Kay Suzuki / LM-1 Drum Machine Top 10

I'm obsessed with timing and obviously drumming is very fundamental. Just like lot of inspiring drummers in history such as Clyde Stubblefield, Steve Gadd and Tony Williams, each drum machine has characteristic groove and tone. Obvious ones are the Roland TR series (808, 909, 707, 606) which created a whole 80's dance music, but my dream drum machine is the Linn LM-1 which was designed by Mr Roger Linn, who later developed the legendary Akai MPC60 and MPC3000. This machine was only produced in 725 units on this planet between 1980 and 1983 and it's got this magical groove that no other machine has… Linn later released the LM-2 with a higher sampling rate, more sounds and cheaper price tag, but that magical groove isn't there any more… It's like one of those vintage cars you would be really lucky just to find one, to see it with your own eyes. This is my tribute to the LM-1, and I submit to the universe that I should have this machine somehow very soon!

Prince / D.M.S.R.
Prince is the most famous user of the LM-1 and its beat is synonymous with his career from “1999” (’82) onwards. Now you know which groove & sounds I’m talking about, right?
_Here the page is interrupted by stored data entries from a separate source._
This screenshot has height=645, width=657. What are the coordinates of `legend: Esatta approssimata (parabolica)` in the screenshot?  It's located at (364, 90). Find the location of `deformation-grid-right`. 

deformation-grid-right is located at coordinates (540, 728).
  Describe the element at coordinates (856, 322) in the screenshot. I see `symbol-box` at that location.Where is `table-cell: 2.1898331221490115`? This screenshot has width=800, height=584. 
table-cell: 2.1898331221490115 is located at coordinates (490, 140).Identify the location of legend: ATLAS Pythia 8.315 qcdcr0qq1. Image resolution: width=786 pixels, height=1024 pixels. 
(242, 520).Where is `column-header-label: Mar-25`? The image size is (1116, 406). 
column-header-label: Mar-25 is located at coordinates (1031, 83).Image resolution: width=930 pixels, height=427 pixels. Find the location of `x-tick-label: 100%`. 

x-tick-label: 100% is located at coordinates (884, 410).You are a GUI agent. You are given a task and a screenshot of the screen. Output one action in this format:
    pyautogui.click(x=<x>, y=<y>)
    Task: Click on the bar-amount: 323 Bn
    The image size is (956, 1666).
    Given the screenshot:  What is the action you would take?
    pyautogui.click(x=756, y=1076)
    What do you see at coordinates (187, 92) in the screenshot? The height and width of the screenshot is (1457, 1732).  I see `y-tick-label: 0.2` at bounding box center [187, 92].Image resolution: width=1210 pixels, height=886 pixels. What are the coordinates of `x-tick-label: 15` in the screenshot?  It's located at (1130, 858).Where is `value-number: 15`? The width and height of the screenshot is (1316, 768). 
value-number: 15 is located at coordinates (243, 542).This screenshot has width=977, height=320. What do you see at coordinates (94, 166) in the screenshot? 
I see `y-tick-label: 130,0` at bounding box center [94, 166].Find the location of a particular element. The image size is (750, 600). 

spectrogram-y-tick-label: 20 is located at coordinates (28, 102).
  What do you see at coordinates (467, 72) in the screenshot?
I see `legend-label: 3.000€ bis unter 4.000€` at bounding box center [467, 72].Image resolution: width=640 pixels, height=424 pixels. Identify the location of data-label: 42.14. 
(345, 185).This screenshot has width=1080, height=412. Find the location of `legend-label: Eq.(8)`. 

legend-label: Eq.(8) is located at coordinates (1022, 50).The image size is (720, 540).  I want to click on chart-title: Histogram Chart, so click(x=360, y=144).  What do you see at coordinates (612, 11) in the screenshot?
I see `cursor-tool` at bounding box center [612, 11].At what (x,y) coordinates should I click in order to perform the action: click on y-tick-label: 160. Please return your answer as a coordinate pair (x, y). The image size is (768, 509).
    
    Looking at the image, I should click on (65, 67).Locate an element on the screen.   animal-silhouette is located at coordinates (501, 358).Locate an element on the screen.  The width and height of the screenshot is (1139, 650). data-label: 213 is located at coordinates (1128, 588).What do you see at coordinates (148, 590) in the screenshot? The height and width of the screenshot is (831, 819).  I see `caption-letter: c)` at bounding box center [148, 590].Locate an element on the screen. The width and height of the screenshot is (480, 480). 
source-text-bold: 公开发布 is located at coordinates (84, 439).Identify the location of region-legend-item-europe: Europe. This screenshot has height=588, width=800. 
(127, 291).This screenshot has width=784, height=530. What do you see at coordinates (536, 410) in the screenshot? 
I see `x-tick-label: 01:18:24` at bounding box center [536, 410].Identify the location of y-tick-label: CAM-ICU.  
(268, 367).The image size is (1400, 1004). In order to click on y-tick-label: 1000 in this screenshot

The System / You Are In My System
Another characteristic LM-1 groove with amazing “call & response” style synth lines. You feel like you are inside of the matrix of the groove and I’d be tripped out every time this triplet hi-hat and tom-tom fill comes in.

Jamie Principle / Baby Wants To Ride (Club mix)
I’m not sure which drum machine was used on Frankie Knuckles version, but this particular mix by Steve “Silk” Hurley is definitely an LM-1. You can hear Prince vibe in this tune because of the LM-1.

The Time / 777-9311
The song was almost entirely written and performed by Prince at his home studio, with Morris Day adding the main vocal later. I don’t think any other drum machine can create this groove even if you program the same pattern. Prince nailed it with his signature bass line too.

Michael Jackson / Wanna Be Startin’ Somethin`
Now you know, most of drums on Thriller are a combination of LM-1, TR-808 with a bit of live drums. These drum machines were “the time machine” of the era.

George Benson / Turn Your Love Around
One of the first pop hits to feature the LM-1. Programmed by Jeff Porcaro from Toto. All session drummers at that time felt the LM-1 would take over their job, but some of them learnt how to program and took that job instead. Jeff Porcaro was such a prolific drummer though.

Wally Badarou / Mambo
This is the most spiritual sounding LM-1. A classic song from the Classic album “Echoes” by the original synth master. All drums on the album are the LM-1 alongside of heavy use of Sequential Circuits Prophet-5 polyphonic synthesiser.

Herbie Hancock / Textures
My Sensei, Herbie played all synths and programmed the LM-1 on this beautiful piece. One man band style featuring a giant Japanese analogue polyphonic synth YAMAHA CS-80 on bass and other synth sounds (it’s all about the after touch and ribbon controller effect). One of the most played songs in the last 6 months for me. I’m totally hooked on the album “Mr Hands” right now.

Bob James / Macumba
From “Hands Down” (`82). Luther Vandross and Patti Austin are in the backing vocal credits, as well as Rod Temperton (from Heatwave; the writer of few Michael Jackson’s songs) on writing credit.

Mtume / Juicy Fruit
Such a juicy beat although Mtume admitted he that didn’t use the LM-1 quantise function. The clear heavy sound of the LM-1 is there and cut through nicely in the mix. The whole song is based on the conversation between the bass and LM-1.

Was (Not Was) / Earth To Doris
They featured the LM-1 on few tracks including this one with a weird trippy story on top of it.